When we develop code, we are going to be making lots of changes over
time.  And you will find yourself in the following situations:

* You swear that the code worked perfectly 6 months ago but today it doesn't and you can't figure out what changed.

* The code looks different than you remembered and you don't know why it changed.

* Your research group is all working on the same code* and you need to sync up with everyone's changes and make sure that no one breaks the code.

This is what version control does for us.

**Version control systems keep track of the history of changes to source code and allow multiple developers to all work on the same code base.**

In particular:

* Logs tell you what changes have been made to each file over time.

* You can request the source as it was at any time in the past.

* Multiple developers can all work on the same source code and share and synchronize changes.

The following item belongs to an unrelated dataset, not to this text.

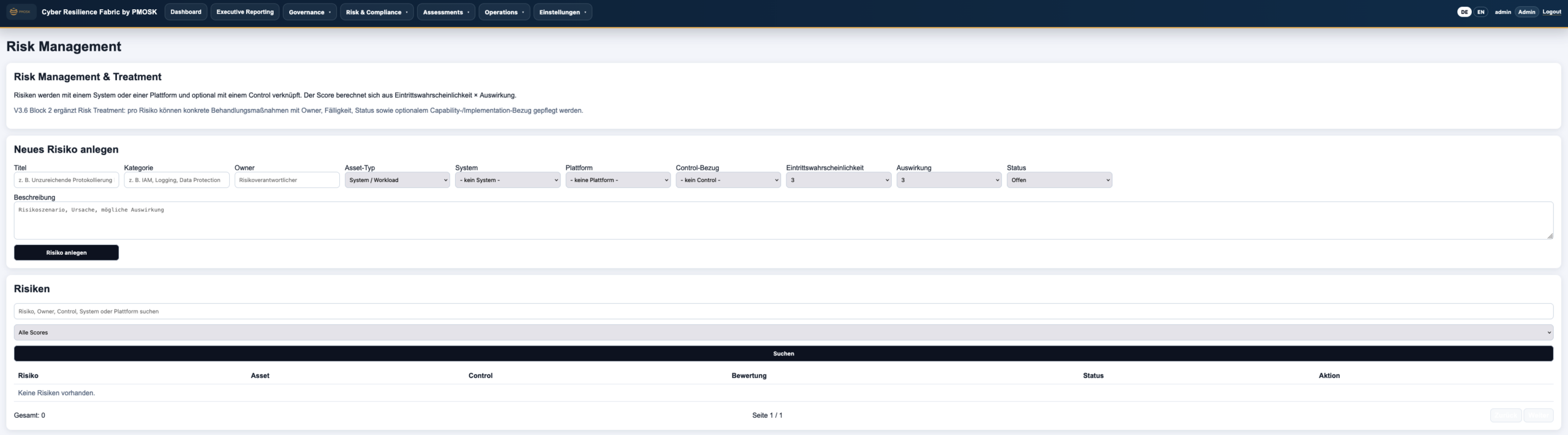Expand the Assessments dropdown menu

point(446,12)
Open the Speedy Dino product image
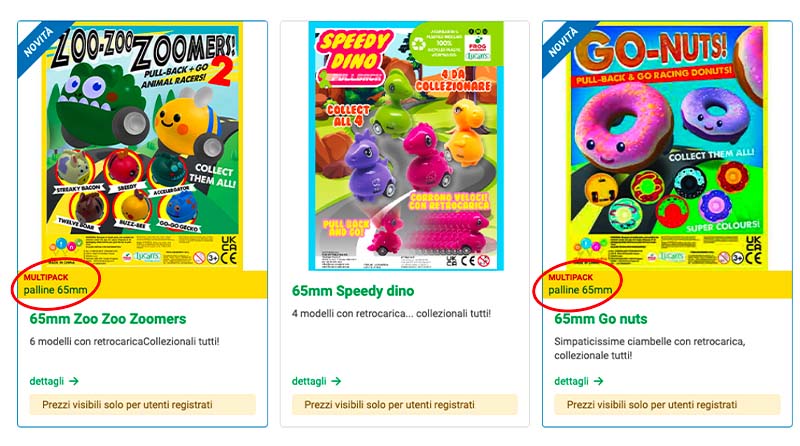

  * Changes by different developers to the same file are merged.

  * If two developers changed the same part of a file, version control
    provides mechanisms to resolve conflicts.

* You can make a branch and work on new features without breaking the
  current working code, and when you are ready, merge those changes
  into the main version.


Even for a single developer, version control is a great asset.

**Common task**: you notice your code is giving different answers than you've
seen in the past. With version control, you can checkout an old copy when you know it
was working, and ask for the difference with the current code. 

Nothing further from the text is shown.